Pre-cancerous Niche Remodelling Dictates Nascent Tumour Persistence

Interactions between mutant cells and their environment play a key role in determining cancer susceptibility. However, our understanding of how the pre-cancerous microenvironment contributes to early tumorigenesis remains limited. Here, we show that newly emerging tumours at their most incipient stages shape their microenvironment in a critical process that determines their survival. Analysis of nascent squamous tumours in the upper gastrointestinal tract of the mouse reveals that the stress response of early tumour cells instructs the underlying mesenchyme to form a supportive “pre-cancerous niche”, which dictates the long-term outcome of epithelial lesions. Stimulated fibroblasts beneath emerging tumours activate a wound healing response that triggers a dramatic remodelling of the underlying extracellular matrix, resulting in the formation of a fibronectin-rich stromal scaffold that promotes tumour growth.
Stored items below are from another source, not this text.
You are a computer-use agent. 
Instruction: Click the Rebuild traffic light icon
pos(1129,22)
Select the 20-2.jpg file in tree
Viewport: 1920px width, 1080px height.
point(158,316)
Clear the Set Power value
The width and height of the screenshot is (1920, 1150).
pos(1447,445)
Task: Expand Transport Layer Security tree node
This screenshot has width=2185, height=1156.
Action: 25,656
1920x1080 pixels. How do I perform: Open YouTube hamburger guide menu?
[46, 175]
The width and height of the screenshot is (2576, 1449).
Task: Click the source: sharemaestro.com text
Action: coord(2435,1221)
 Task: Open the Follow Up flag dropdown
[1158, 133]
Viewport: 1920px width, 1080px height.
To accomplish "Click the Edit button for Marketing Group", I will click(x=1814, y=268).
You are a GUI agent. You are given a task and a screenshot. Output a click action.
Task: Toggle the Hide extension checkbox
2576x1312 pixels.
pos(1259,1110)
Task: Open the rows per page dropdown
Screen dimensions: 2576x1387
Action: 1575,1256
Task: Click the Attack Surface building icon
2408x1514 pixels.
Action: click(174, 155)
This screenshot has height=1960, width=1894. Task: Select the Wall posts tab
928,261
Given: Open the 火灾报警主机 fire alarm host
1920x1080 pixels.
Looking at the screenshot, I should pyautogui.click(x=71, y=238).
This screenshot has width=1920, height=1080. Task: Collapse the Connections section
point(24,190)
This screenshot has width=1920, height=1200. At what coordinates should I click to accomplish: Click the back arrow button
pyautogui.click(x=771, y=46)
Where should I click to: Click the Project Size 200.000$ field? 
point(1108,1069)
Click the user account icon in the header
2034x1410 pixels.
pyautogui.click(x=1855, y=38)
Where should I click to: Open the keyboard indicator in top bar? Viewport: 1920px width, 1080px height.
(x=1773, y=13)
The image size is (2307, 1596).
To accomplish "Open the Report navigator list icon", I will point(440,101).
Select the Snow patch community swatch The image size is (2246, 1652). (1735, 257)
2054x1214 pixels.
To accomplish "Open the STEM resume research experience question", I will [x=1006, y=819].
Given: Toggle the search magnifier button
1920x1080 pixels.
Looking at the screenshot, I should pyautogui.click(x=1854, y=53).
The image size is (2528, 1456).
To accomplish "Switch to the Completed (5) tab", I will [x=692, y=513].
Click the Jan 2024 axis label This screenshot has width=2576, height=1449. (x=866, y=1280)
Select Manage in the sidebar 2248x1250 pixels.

Functional heterotypic 3D culture assays and in vivo grafting experiments, combining carcinogen-free healthy epithelium and tumour derived stroma, demonstrate that the pre-cancerous niche alone is sufficient to confer tumour properties to normal epithelial cells. We propose a model where both mutations and the stromal response to genetic stress together define the likelihood of early tumours to persist and progress towards more advanced disease stages. Overall design: scRNAseq of murine upper gastro-intestinal tract epithelial and stromal cells from early squamous tumours, morphologically normal (internal control) areas, and areas from age-matched (external control) animals.